* TASK GOAL *
From the first line to the last, retype the records exactly and skip the pictures.

[Records from a dataset]
• • • • •
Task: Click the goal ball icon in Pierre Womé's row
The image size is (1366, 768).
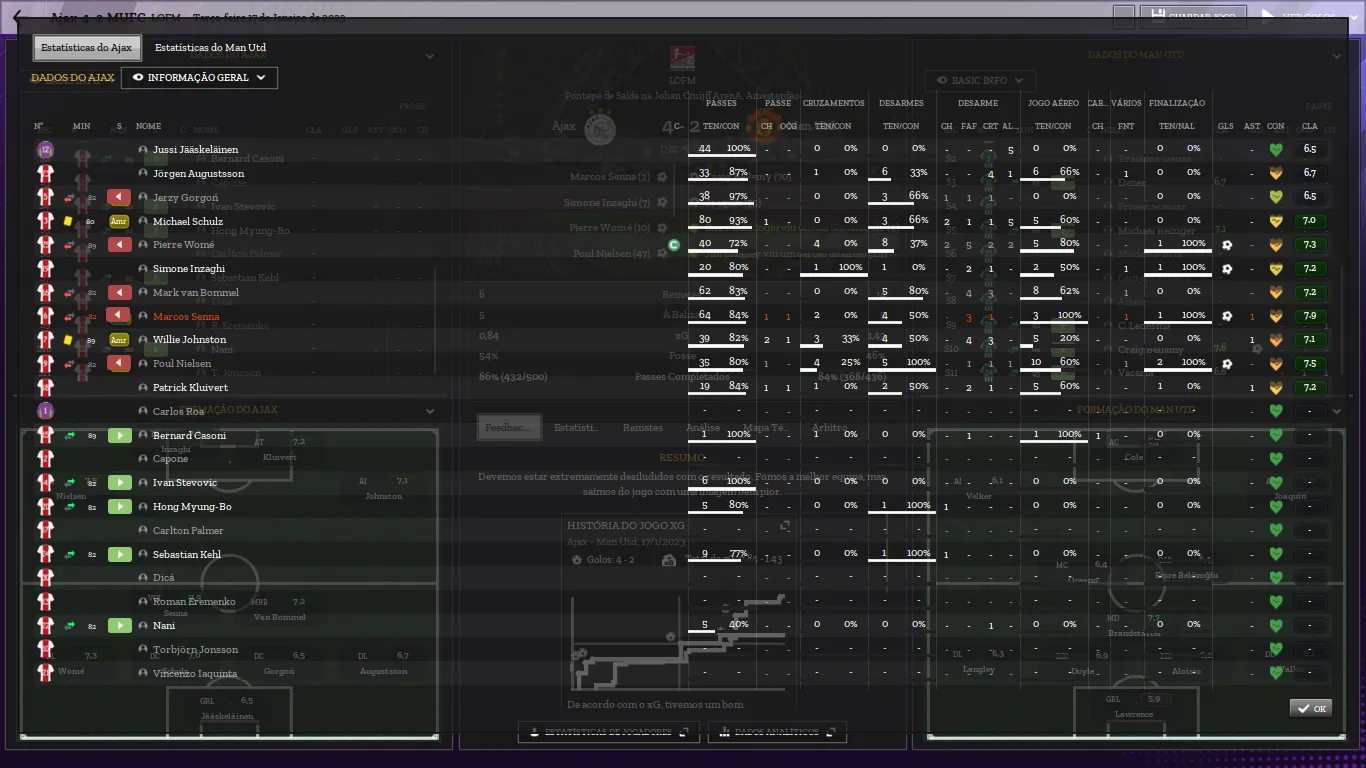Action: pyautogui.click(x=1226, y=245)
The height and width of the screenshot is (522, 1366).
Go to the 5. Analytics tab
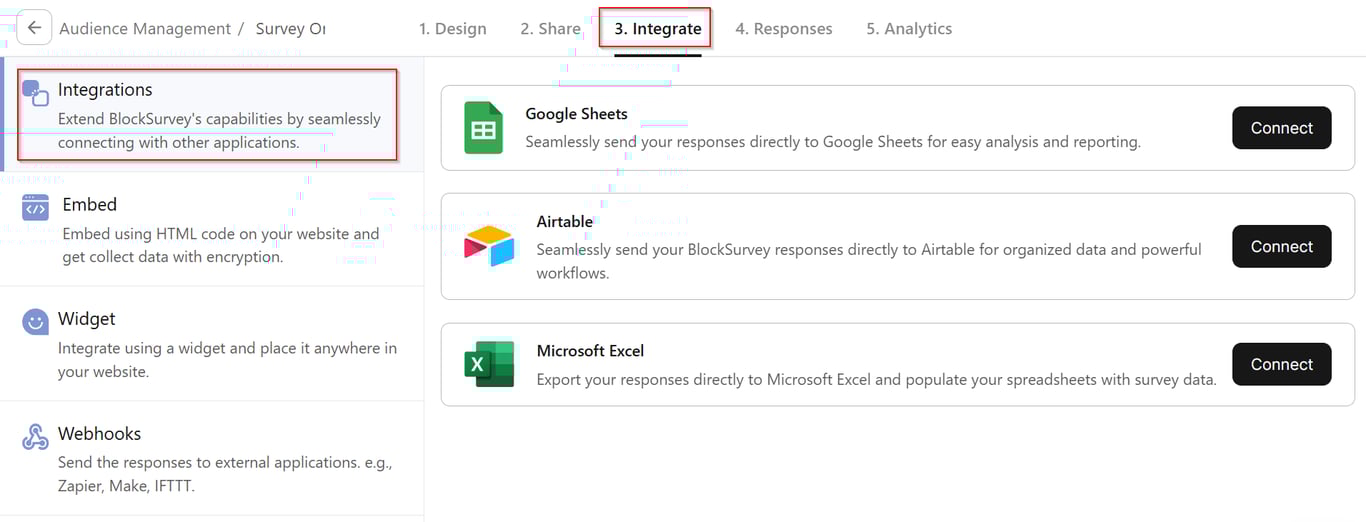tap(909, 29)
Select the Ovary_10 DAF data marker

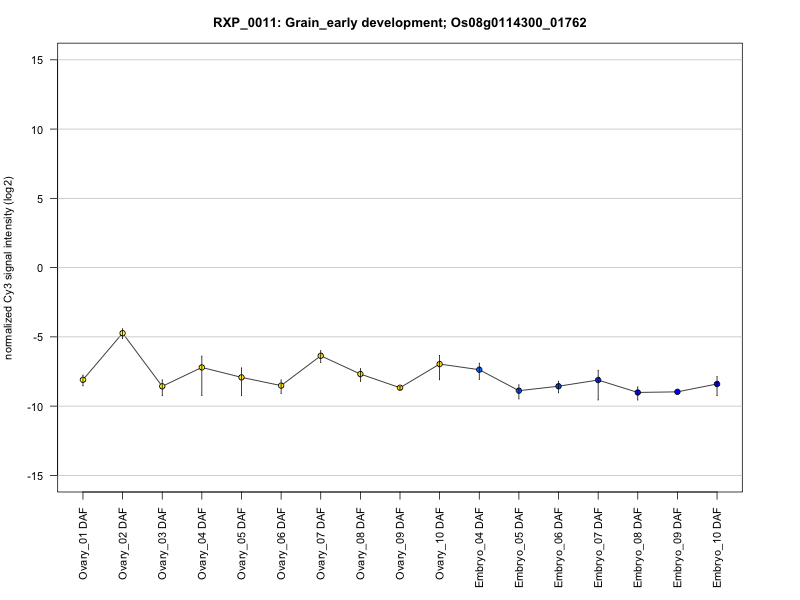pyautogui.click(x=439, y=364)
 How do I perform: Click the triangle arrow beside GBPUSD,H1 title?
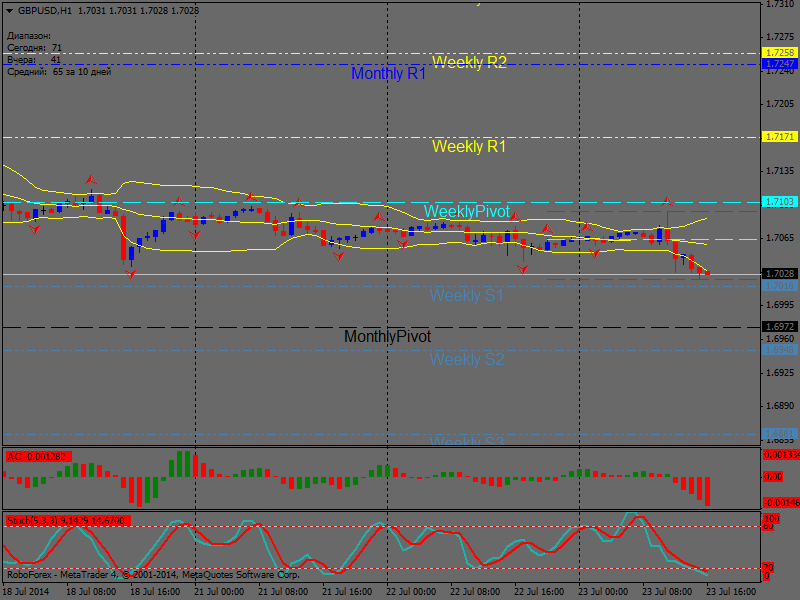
• • • • •
* EXERCISE OUTPUT *
Task: Click the goal ball icon in Pierre Womé's row
The image size is (1366, 768).
Action: pyautogui.click(x=1226, y=245)
The height and width of the screenshot is (522, 1366).
Go to the 5. Analytics tab
tap(909, 29)
Select the Ovary_10 DAF data marker

pyautogui.click(x=439, y=364)
 How do I perform: Click the triangle arrow beside GBPUSD,H1 title?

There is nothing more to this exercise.